__Exercise goal__. Copy the lines below exactly, starting at the one with "This screenshot has height=563, width=580." and ending at the one with "to the products", and leave out any picture.

__Provided material__.
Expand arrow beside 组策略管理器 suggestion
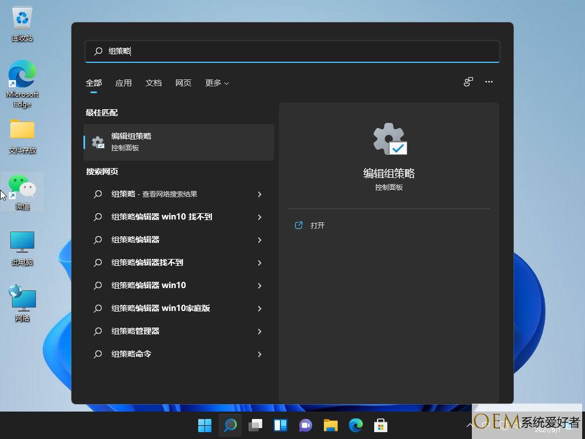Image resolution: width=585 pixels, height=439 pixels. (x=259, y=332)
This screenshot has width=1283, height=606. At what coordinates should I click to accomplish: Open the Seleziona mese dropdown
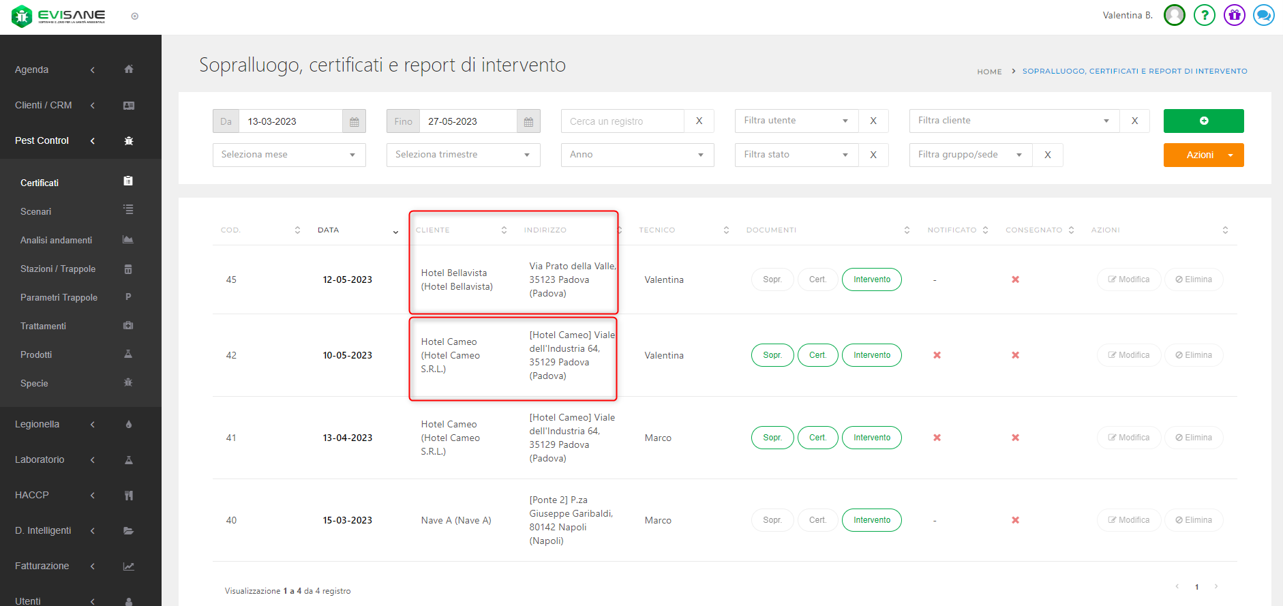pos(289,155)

--

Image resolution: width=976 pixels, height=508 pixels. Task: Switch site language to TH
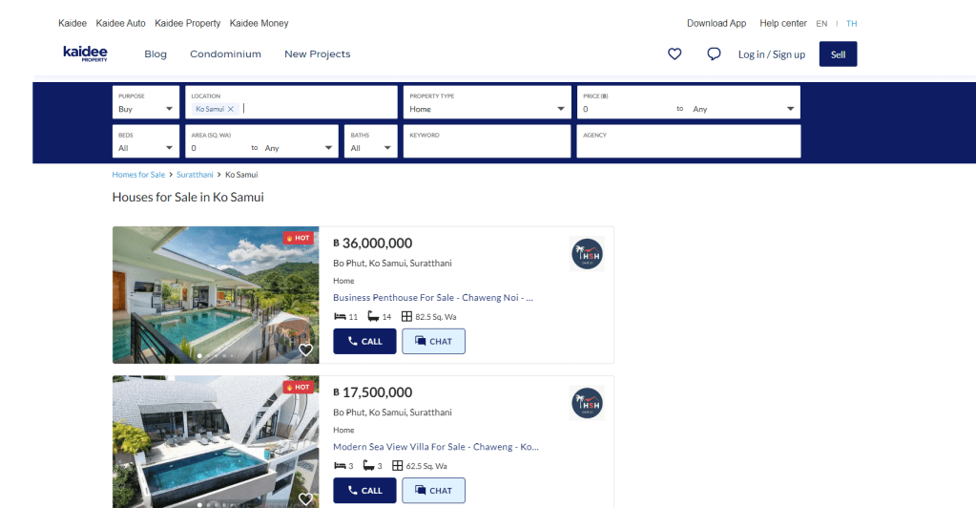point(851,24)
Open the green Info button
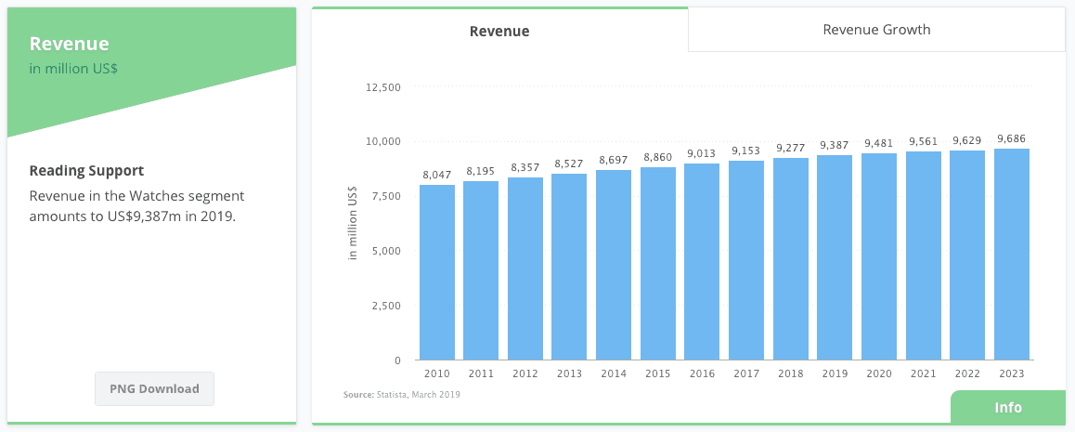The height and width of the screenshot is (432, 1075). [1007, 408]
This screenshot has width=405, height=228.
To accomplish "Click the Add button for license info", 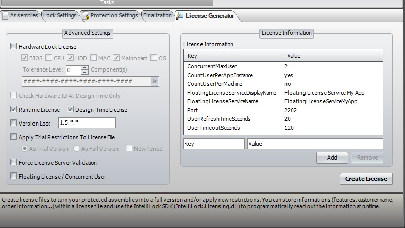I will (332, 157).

* * *

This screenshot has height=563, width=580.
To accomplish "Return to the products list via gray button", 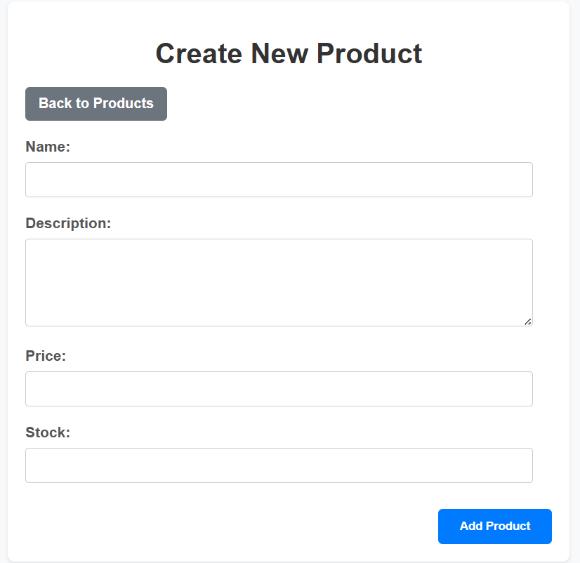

__Written reply__.
This screenshot has height=563, width=580.
To accomplish "Return to the products list via gray button", 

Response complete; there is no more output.